Have you heard that illustration that professionals use to encourage self-care? They say that ensuring time for yourself is like what they tell you on a plane: put your oxygen mask on first, then help those around you.
In theory, that makes a lot of sense. I mean, if you are choking and gasping and about to pass out, it's probably going to be difficult to take care of anyone else effectively - or at all.
But in practice...
I've been seeing this awesome counselor. Now, for years and years I've been one of those "Oh, you're seeing a Therapist?" kind of girls. Like wow, good for you (I'm perfectly fine, but hey, great, happy for you). Seriously. Kind of annoyingly "strong" but honestly understanding how other people could need therapy. I mean, it's a really nasty world out there. Even as a Christian, those slings and arrows can just wear you down. But every now and then, the inner pain and damage I have walled away in my deepest heart starts to seep through the cracks, and the fear of facing it in order to maybe, just maybe get it fixed has had me running for the hills (or a few glasses of wine!).
Lisa says this is dis-integration.
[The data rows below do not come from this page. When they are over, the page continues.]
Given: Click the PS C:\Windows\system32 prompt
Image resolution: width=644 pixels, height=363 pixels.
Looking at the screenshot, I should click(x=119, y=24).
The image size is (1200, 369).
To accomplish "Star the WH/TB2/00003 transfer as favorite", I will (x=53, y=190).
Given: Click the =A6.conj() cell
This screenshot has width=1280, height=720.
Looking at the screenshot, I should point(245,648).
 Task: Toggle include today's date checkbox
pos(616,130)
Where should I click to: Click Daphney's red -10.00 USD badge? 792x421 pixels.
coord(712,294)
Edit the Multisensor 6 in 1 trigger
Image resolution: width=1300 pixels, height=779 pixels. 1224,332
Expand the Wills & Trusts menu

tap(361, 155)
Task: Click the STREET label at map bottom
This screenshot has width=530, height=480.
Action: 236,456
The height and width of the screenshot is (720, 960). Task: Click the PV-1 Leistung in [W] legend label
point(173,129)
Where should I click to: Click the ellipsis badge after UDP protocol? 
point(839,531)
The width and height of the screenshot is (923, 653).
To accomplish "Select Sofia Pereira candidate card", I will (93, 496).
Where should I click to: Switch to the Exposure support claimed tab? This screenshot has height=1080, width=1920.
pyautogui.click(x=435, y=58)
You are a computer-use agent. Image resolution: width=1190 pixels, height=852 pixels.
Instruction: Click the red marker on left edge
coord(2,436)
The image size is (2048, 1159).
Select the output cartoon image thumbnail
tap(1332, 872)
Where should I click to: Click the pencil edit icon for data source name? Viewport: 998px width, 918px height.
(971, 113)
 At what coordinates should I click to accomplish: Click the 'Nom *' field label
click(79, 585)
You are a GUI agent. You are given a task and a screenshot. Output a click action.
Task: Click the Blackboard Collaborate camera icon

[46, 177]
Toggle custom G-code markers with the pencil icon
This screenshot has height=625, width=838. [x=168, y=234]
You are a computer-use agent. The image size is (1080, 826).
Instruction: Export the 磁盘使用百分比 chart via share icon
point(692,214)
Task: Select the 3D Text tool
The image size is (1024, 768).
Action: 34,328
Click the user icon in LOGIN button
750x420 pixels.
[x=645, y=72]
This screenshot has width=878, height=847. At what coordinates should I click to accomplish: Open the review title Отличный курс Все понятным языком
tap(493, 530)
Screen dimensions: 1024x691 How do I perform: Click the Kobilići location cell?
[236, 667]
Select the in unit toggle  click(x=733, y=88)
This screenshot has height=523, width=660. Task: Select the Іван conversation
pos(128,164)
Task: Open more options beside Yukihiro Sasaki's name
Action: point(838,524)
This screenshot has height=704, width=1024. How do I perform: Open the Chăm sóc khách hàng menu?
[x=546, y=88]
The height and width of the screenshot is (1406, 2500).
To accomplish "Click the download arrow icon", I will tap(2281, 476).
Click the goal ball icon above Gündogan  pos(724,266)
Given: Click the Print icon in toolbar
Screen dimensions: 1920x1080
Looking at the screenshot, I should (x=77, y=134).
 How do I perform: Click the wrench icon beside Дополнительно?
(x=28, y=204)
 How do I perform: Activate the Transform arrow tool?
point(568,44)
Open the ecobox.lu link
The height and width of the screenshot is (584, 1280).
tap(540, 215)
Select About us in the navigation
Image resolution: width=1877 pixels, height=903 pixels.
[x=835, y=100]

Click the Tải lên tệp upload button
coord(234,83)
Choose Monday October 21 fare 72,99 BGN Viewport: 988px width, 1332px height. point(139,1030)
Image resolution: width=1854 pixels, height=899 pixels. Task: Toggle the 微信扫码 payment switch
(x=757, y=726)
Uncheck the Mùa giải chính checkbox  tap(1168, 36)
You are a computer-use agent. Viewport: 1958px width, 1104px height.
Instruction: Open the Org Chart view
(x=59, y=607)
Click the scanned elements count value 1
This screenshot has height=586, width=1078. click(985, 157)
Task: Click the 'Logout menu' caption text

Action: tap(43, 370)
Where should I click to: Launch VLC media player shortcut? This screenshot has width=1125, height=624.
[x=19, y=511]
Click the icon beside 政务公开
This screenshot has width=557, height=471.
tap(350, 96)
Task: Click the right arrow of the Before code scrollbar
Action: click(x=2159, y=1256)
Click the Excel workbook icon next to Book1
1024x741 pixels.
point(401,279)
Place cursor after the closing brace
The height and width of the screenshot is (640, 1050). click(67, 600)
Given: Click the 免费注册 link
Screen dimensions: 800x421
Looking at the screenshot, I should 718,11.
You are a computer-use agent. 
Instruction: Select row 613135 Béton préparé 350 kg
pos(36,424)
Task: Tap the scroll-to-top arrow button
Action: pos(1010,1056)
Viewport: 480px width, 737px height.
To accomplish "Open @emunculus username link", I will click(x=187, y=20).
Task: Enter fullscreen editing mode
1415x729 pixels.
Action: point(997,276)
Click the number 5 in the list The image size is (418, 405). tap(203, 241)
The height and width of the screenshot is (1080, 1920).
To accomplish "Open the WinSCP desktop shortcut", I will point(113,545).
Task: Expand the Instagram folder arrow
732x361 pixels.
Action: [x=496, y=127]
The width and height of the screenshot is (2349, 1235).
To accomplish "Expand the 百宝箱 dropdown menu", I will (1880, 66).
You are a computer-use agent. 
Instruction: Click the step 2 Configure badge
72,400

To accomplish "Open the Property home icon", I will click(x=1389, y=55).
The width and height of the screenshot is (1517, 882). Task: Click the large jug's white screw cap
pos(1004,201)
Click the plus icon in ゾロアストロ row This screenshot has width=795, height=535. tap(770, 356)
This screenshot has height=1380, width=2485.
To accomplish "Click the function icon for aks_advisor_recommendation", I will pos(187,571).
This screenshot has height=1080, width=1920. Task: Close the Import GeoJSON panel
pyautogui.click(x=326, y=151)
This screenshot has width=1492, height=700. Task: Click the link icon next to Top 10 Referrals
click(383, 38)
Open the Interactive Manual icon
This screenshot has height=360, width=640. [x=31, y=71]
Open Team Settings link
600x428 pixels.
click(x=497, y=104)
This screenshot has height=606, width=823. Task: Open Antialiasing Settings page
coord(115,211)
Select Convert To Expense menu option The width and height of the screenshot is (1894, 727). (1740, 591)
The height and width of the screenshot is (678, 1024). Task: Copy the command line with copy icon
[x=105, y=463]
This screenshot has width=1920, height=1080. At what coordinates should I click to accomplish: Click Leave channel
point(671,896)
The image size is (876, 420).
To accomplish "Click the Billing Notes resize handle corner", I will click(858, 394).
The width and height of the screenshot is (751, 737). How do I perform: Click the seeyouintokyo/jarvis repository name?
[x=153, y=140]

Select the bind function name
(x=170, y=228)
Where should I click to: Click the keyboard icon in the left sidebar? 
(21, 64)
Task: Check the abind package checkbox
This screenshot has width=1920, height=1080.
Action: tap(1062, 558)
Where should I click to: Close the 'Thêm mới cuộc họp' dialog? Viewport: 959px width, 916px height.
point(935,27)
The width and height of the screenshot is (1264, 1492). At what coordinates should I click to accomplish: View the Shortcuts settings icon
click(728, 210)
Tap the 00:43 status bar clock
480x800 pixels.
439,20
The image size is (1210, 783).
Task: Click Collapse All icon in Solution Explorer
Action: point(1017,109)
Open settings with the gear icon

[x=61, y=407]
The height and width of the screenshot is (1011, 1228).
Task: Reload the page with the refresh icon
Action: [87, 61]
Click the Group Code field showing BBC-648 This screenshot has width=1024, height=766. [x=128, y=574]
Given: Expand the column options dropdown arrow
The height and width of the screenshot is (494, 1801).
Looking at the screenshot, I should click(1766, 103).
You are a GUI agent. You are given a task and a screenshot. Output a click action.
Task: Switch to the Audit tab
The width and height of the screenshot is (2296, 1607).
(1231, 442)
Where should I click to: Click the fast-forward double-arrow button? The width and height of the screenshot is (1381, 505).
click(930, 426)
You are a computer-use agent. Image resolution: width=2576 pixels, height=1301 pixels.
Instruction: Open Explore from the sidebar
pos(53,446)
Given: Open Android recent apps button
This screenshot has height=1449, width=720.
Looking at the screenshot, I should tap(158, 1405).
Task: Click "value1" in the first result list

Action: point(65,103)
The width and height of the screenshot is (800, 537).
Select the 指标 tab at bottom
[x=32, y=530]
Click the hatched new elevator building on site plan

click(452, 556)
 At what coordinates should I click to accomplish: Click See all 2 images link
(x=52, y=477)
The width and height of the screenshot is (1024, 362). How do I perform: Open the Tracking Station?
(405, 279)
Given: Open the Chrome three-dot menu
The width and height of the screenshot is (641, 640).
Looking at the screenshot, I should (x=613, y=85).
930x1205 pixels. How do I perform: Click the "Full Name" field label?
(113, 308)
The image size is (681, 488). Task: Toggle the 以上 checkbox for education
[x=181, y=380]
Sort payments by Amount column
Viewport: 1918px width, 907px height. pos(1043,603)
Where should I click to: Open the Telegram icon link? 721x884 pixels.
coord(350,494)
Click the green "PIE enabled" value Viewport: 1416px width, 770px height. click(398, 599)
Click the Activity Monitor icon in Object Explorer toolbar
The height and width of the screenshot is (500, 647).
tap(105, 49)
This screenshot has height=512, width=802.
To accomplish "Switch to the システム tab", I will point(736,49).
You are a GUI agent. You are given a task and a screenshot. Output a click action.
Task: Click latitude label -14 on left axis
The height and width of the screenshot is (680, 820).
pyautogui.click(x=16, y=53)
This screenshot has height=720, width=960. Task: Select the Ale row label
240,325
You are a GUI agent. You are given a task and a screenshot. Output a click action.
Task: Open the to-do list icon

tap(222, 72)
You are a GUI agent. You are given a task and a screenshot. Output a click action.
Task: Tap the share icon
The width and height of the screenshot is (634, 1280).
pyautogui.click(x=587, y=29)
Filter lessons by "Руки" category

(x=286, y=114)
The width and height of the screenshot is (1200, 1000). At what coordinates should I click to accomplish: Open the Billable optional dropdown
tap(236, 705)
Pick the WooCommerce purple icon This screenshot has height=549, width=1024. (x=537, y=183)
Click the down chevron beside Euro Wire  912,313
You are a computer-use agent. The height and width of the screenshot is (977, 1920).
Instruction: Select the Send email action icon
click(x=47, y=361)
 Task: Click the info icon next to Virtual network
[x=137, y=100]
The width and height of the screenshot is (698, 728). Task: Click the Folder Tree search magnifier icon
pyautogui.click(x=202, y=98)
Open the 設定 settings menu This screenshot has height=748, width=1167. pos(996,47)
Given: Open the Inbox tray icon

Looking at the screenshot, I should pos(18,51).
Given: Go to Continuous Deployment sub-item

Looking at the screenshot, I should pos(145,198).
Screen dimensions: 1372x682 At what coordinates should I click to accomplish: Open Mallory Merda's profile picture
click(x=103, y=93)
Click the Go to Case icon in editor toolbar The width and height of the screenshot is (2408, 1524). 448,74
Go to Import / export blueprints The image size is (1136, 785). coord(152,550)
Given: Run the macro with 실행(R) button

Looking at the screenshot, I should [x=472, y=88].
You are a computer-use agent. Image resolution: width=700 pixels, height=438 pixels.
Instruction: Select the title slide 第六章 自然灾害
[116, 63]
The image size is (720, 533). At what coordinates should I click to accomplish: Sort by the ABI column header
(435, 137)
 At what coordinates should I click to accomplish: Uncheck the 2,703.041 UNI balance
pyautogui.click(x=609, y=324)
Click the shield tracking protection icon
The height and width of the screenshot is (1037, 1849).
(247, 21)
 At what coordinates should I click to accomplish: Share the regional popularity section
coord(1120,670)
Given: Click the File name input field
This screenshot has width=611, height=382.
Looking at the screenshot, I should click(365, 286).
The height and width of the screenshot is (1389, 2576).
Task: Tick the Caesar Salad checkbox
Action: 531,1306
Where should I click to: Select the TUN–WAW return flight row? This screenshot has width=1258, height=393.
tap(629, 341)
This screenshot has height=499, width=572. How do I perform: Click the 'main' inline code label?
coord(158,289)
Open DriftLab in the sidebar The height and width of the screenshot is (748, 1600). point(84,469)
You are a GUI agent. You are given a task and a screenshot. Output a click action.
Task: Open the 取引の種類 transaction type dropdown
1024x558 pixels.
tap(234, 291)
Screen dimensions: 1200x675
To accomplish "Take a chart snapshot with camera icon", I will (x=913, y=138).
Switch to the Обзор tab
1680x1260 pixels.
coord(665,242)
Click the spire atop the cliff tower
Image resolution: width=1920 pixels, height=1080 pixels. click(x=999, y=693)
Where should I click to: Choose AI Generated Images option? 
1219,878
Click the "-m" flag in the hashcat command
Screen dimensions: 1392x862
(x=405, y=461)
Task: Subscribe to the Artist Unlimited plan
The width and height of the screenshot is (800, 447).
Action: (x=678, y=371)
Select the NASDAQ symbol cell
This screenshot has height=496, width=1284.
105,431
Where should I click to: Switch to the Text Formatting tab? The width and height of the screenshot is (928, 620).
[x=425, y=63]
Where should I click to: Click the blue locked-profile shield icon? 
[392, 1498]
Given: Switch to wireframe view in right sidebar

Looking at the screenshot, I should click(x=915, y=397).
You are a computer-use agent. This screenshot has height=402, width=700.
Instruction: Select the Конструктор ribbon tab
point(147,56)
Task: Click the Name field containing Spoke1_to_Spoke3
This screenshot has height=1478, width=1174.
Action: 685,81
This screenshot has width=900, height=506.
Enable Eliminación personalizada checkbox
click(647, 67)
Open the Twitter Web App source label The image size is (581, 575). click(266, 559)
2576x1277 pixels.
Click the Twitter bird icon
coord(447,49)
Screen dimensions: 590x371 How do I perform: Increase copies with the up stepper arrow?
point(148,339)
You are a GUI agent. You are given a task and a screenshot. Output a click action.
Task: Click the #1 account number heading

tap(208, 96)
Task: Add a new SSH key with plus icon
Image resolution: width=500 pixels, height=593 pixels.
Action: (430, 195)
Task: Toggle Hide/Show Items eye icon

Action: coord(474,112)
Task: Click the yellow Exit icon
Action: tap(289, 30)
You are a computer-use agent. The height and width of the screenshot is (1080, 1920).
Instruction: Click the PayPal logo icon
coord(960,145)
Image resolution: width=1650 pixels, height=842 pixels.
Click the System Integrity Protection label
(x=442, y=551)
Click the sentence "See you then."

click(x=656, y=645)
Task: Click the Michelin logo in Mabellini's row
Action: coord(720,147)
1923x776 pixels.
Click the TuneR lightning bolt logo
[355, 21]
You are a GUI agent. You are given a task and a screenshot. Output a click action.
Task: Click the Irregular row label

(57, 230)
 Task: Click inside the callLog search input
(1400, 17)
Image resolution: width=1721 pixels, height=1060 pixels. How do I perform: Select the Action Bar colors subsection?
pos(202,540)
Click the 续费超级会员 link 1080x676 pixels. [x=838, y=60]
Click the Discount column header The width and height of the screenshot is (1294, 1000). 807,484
An apt word, really. You have these dis-integrated, segregated chunks of your personality that are so wounded you try to keep them hidden and "safe" because it feels like if you allow anyone access to them you will, quite literally, die.
Thankfully, God brought Lisa into my life at this time, because I honestly can't shove the pain back any longer. Whatever is lurking behind that crumbly wall around my heart is winning. I can't keep running around it trying to hold it together any more.
For the sake of my children, and maybe for myself, it's finally time to look at these fears and feelings and hope that, by God's grace, mercy, and love, I won't be consumed by them. No clue what it all involves. Not especially thrilled by the prospect - in fact it scares the hell out of me - but, hopefully I'm finally convinced that it is not only necessary, but essential to the survival of myself and those around me.
The masks have dropped, and I'm reaching for mine. I'll try to keep everyone posted on what comes next.